> [SOURCE DATA]
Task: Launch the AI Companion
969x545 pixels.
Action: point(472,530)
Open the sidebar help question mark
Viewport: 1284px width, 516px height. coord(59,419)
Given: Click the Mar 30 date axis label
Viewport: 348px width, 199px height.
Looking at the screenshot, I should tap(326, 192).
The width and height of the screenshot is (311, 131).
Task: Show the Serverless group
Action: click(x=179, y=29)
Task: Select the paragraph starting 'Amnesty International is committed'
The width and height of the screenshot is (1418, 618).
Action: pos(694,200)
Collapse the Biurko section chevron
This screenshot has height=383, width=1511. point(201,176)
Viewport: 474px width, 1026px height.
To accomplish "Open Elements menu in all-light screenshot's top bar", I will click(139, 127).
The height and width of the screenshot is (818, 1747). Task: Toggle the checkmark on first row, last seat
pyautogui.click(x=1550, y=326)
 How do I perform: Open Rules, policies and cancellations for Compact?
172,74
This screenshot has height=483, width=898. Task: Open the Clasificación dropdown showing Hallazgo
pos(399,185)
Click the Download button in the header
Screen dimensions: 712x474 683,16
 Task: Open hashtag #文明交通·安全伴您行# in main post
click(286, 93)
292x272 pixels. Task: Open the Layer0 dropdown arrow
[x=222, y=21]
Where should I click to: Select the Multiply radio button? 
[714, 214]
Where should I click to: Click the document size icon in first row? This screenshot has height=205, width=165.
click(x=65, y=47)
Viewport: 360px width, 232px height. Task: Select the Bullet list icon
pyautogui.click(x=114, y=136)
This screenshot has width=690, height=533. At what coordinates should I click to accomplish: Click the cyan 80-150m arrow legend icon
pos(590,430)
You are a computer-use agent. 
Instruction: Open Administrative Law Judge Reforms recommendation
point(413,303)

> [WHAT YOU NEED TO DO]
Reproduce the material. Keep every word as written.

> [RESPONSE]
Task: Launch the AI Companion
969x545 pixels.
Action: point(472,530)
Open the sidebar help question mark
Viewport: 1284px width, 516px height. coord(59,419)
Given: Click the Mar 30 date axis label
Viewport: 348px width, 199px height.
Looking at the screenshot, I should tap(326, 192).
The width and height of the screenshot is (311, 131).
Task: Show the Serverless group
Action: click(x=179, y=29)
Task: Select the paragraph starting 'Amnesty International is committed'
The width and height of the screenshot is (1418, 618).
Action: pos(694,200)
Collapse the Biurko section chevron
This screenshot has height=383, width=1511. point(201,176)
Viewport: 474px width, 1026px height.
To accomplish "Open Elements menu in all-light screenshot's top bar", I will click(139, 127).
The height and width of the screenshot is (818, 1747). Task: Toggle the checkmark on first row, last seat
pyautogui.click(x=1550, y=326)
 How do I perform: Open Rules, policies and cancellations for Compact?
172,74
This screenshot has height=483, width=898. Task: Open the Clasificación dropdown showing Hallazgo
pos(399,185)
Click the Download button in the header
Screen dimensions: 712x474 683,16
 Task: Open hashtag #文明交通·安全伴您行# in main post
click(286, 93)
292x272 pixels. Task: Open the Layer0 dropdown arrow
[x=222, y=21]
Where should I click to: Select the Multiply radio button? 
[714, 214]
Where should I click to: Click the document size icon in first row? This screenshot has height=205, width=165.
click(x=65, y=47)
Viewport: 360px width, 232px height. Task: Select the Bullet list icon
pyautogui.click(x=114, y=136)
This screenshot has width=690, height=533. At what coordinates should I click to accomplish: Click the cyan 80-150m arrow legend icon
pos(590,430)
You are a computer-use agent. 
Instruction: Open Administrative Law Judge Reforms recommendation
point(413,303)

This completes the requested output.